Phoebe did not like having all the IV tape removed. They have really great spray that removes all the sticky stuff, so they peel off easily, but she still did not like it.
After we were done, Dawn wanted to show Phoebe off to everyone else in the clinic, because she was just so cute and brave.
We left shortly before 4 pm. On a Friday.
It took me two and a half hours to drive home. For whatever reason, Waze actually took me through SF and across the Bay Bridge to get home. I did pretty well until I got to the heart of the city, and then things were just a general mess. But I'm sure things were a mess everywhere. That's just the way of the Bay Area!
My mom and sisters had arrived about an hour before me, Jason got home about half an hour after me. Alison had made us enchiladas for dinner, yum.
Though I didn't have much appetite at that time because I've neglected to mention that all throughout this day, I'd had a KILLER sore throat and one of my ears was feeling crazy stuffed up. By the end of the afternoon my throat was super swollen, so I made myself an 8 pm urgent care appointment online. It was so easy. Awesome.
Anyway, I went in while Jason handled bed time and turned out I had an ear infection and Strep Throat. Well, I tested negative for Strep A (whichever strep that is... they can apparently get a result in a matter of minutes) but they grew a culture over the weekend and called today to say that it was positive for some other kind of strep, the girl didn't say which. Fun Times.
Anyway, the doctor put me on antiboitics straight away and told me I should do all 10 days even if I didn't have strep to try and avoid giving whatever I've had to Phoebe. Cordelia has started having a low grade fever and snotty nose, but has yet to complain of a sore throat. Phoebe so far seems fine. I was definitely nervous during the infusion, but they were taking her vitals every 15 minutes-- no fever or problems. We'll see what happens to the rest of the family I had in town, and if I managed to give them some delightful germs.

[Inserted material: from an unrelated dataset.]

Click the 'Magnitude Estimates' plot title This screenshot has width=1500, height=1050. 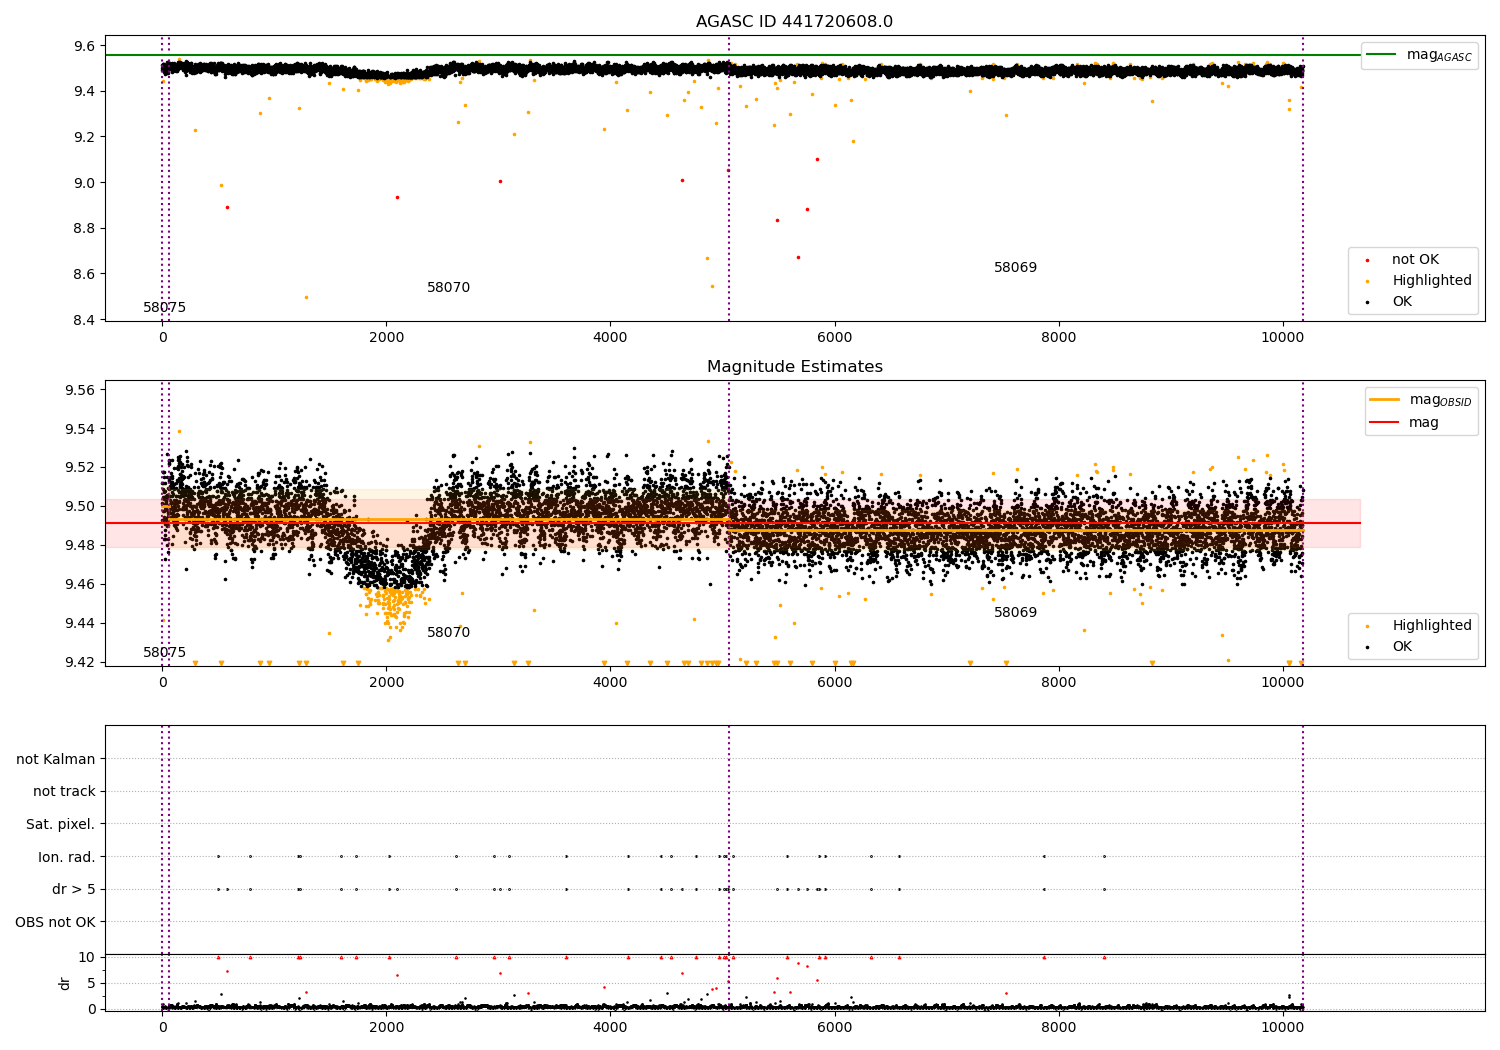click(x=795, y=367)
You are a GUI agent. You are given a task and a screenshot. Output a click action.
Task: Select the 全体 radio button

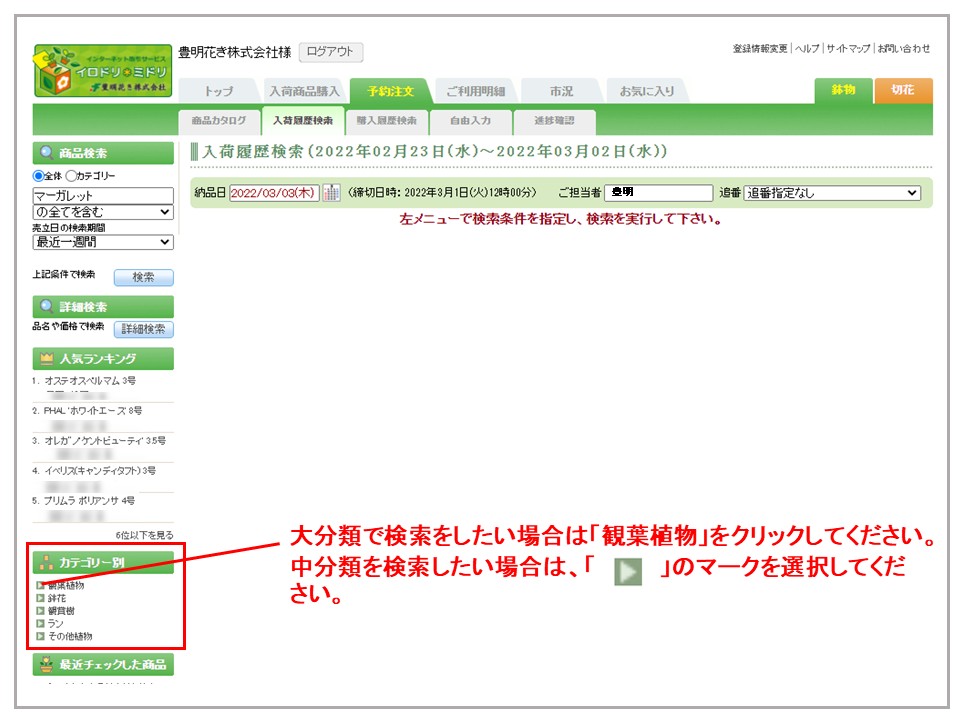click(39, 176)
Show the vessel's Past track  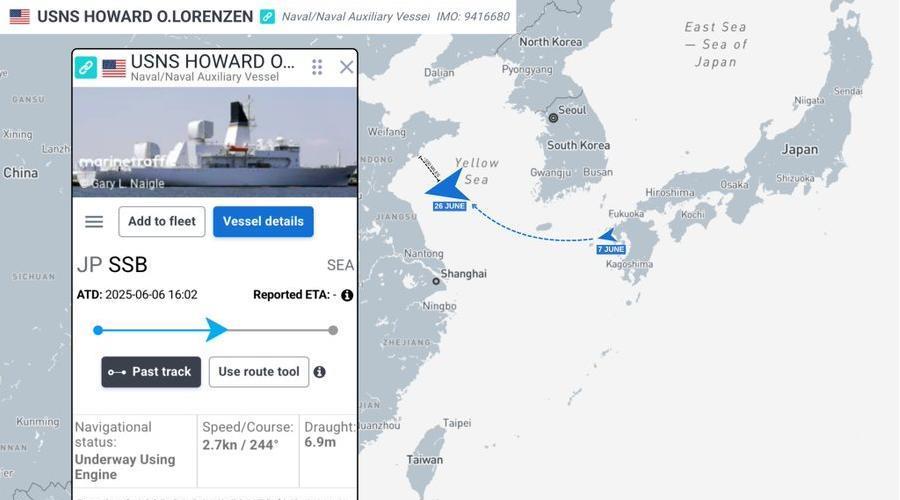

My throat was hurting soooo bad at this point in the evening, I got myself a smoothie at Starbucks and then waited around for forever at the 24 hr Walgreens for them to give me the uncomplicated order of 10 days of amoxicilin. I was very much doubting I would be able to talk at all the next morning, for the Walk! I took one antibiotic as soon as I got home, another one when I woke up at 2 am, and another one as soon as I woke up.... Thank goodness, I started improving quickly enough to power through the Walk!
But I will have to write about that another night because I am falling asleep as I type this. Goodnight.